INPUT ROWS:
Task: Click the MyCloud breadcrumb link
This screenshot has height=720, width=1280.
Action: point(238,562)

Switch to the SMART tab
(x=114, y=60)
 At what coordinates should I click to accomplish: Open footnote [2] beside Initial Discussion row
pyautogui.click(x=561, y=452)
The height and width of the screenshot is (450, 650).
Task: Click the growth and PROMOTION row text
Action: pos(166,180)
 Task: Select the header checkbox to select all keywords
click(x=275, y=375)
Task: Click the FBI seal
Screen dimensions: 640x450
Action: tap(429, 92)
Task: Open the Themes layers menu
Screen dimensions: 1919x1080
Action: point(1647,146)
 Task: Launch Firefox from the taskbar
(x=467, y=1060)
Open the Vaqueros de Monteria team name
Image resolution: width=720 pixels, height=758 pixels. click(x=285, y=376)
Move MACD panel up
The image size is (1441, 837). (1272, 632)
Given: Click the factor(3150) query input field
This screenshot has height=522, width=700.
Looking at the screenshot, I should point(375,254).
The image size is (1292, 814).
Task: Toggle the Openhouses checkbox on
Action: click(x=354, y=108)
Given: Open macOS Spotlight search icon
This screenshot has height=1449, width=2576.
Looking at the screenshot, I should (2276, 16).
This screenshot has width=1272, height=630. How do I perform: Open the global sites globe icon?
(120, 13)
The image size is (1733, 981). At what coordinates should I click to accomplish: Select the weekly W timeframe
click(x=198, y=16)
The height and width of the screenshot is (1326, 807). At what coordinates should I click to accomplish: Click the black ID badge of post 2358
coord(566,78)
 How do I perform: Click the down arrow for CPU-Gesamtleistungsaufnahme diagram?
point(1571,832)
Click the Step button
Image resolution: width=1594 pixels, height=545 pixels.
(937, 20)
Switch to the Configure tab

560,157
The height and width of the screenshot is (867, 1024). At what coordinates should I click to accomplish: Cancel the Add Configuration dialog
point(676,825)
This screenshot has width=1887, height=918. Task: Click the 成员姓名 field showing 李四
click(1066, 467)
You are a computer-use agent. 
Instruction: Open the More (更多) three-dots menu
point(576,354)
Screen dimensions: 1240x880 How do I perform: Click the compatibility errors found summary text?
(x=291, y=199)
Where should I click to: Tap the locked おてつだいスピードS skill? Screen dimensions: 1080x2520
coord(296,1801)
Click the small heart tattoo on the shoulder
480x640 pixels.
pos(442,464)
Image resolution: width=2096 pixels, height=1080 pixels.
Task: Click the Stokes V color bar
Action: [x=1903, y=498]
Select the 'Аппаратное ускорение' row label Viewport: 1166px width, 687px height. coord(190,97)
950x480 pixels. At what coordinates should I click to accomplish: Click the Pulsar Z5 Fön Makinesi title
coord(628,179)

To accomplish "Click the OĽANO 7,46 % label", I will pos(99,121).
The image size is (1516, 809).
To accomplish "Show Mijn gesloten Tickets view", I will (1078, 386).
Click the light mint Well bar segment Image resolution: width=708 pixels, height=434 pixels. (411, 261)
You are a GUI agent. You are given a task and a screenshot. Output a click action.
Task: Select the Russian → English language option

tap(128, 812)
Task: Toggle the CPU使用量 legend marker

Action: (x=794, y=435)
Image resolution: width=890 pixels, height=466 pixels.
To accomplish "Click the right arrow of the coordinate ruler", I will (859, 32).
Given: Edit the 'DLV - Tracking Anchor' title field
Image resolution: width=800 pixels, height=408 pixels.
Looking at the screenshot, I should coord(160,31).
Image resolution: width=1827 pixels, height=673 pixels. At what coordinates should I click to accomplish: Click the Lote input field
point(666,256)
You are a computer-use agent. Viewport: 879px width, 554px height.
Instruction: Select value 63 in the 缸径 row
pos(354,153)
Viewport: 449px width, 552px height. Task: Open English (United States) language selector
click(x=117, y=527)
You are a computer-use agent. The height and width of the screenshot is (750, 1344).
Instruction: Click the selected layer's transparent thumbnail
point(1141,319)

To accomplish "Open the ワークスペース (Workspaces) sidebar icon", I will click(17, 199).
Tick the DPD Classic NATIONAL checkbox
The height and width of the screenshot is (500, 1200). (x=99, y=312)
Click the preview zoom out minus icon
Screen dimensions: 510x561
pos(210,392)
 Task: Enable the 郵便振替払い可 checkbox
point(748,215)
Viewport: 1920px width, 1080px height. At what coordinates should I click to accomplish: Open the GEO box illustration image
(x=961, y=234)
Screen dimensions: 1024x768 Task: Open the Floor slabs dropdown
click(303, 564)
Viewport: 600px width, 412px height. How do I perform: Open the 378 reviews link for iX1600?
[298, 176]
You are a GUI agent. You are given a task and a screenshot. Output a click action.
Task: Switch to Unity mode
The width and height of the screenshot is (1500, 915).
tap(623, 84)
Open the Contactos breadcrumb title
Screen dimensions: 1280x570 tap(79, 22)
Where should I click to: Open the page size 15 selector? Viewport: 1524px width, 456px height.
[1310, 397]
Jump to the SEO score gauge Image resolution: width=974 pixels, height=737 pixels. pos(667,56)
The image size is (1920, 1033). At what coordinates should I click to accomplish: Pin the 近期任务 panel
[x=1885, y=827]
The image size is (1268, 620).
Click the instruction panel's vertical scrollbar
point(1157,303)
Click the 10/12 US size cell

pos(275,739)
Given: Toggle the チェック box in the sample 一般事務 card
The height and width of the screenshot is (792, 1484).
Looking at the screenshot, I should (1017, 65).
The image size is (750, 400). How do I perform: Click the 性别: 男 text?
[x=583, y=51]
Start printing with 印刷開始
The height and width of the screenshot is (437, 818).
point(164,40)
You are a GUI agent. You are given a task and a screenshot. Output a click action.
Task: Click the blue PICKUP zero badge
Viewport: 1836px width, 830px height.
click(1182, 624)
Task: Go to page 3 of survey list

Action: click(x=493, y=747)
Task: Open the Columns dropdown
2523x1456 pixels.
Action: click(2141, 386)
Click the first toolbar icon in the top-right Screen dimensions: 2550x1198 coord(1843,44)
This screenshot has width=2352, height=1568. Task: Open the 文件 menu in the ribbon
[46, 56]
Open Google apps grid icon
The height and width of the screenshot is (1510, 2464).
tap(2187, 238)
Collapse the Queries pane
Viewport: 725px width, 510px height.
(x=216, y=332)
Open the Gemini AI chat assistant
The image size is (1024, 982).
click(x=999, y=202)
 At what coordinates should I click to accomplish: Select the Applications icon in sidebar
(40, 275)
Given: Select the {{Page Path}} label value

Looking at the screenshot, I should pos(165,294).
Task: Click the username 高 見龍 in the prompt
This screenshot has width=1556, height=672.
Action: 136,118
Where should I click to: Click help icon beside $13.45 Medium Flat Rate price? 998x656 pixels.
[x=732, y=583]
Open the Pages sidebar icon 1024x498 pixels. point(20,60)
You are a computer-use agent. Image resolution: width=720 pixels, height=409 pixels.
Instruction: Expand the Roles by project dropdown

TASK PROMPT: Give the lines of the listing as a numbered list, with blank lines left out. Begin at the start of the listing and stop after the line that contains "Action: pos(166,180)".

OUTPUT FOR THIS EXERCISE:
1. Task: Click the MyCloud breadcrumb link
2. This screenshot has height=720, width=1280.
3. Action: point(238,562)
4. Switch to the SMART tab
5. (x=114, y=60)
6.  At what coordinates should I click to accomplish: Open footnote [2] beside Initial Discussion row
7. pyautogui.click(x=561, y=452)
8. The height and width of the screenshot is (450, 650).
9. Task: Click the growth and PROMOTION row text
10. Action: pos(166,180)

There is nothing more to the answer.